RITA – (neste momento, Rita abre os braços, com a boca faz um muxoxo,  inclina a cabeça para o lado, e parece responder, com o movimento facial e corporal: “fazer o quê?”). Foi uma decisão pessoal de cada um. Então, cabe a cada um responder.

 

SEGUINTE: – Havia espaço para Bordignon permanecer no PT tendo como principal articulador da candidatura a prefeito o advogado Cláudio Ávila, mentor de seu impeachment e hoje vice-presidente do PDT?

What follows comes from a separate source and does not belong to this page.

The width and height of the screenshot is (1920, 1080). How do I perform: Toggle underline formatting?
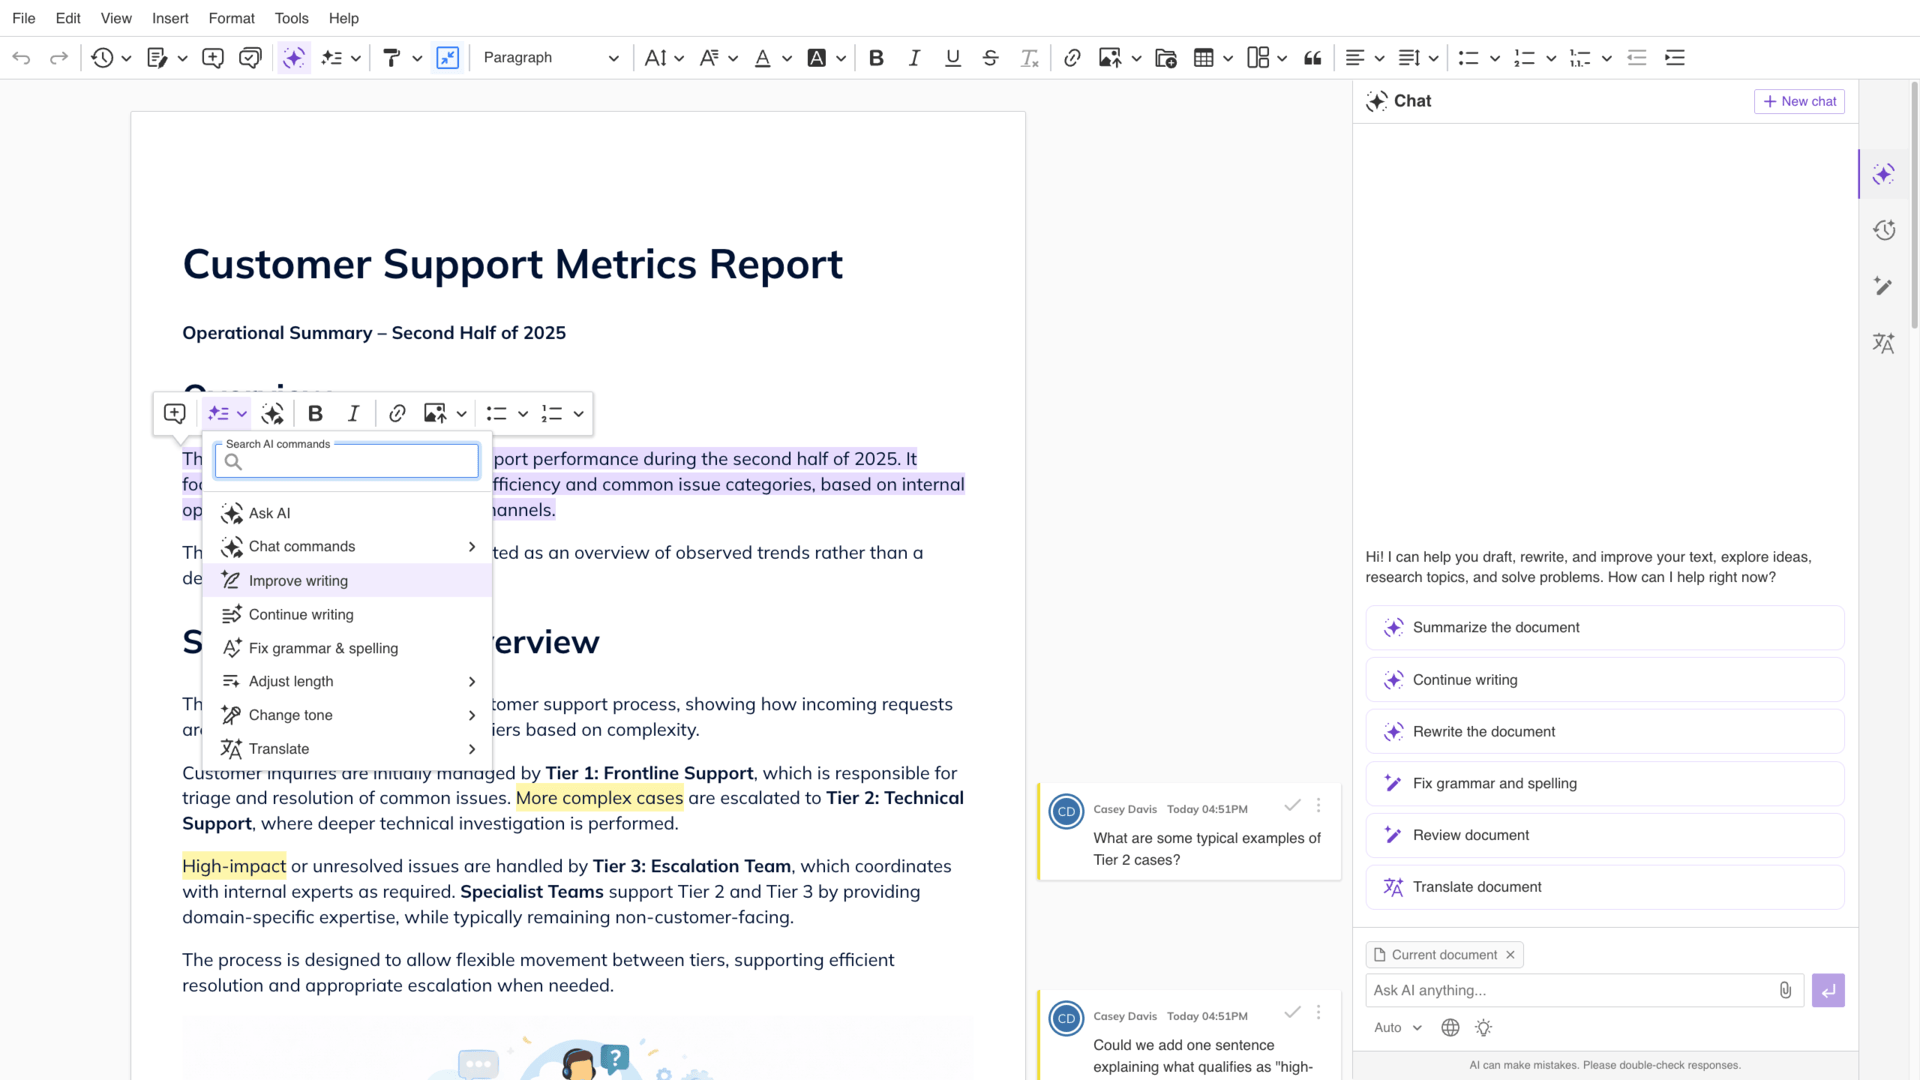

RITA – Sempre tive posição clara sobre isso e já tinha externado ao PT. Nossa aliança deveria ser com partidos do campo popular, onde está o PCdoB, e estaria o PDT, se o PDT em Gravataí não fosse uma montagem. Esse PDT em nada lembra o PDT do ex-prefeito José Mota, por exemplo. Não é coerente condenar o golpe contra Dilma, e avalizar o golpe consumado contra nosso governo em 2011 aqui em Gravataí. Como ter ao nosso lado qualquer pessoa envolvida naquele episódio sórdido? Como dizer que lá em Brasília é golpe e em Gravataí não foi? Bordignon tinha muito espaço para continuar no PT. Mas eu continuaria defendendo as alianças coerentes, nunca junções incoerentes.

 

SEGUINTE: – Então és contra qualquer apoio futuro do PT a candidaturas ou mesmo um governo que tenha entre seus principais personagens os apoiadores de sua cassação?

Rita – Claramente contra. Reforço que é minha posição, não do PT, porque o PT não discutiu isso ainda. O PSB votou pelo impeachment aqui em Gravataí e foi autor da ação para impedir a nomeação de Lula; o PMDB foi o mentor do golpe aqui e nacionalmente abarca esse monte de bandidos e traidores; o candidato do PSD também votou pela cassação aqui e o partido está abandonando o governo Dilma; e o PDT nacional tem uma posição firme contra o golpe, mas aqui, como já falei, é uma montagem, uma aliança incoerente para nós.

 

"Nem eu, nem Dilma somos rés em ações de corrupção"

 

SEGUINTE: – Seu impeachment e o processo contra Dilma guardam muitas semelhanças, não é?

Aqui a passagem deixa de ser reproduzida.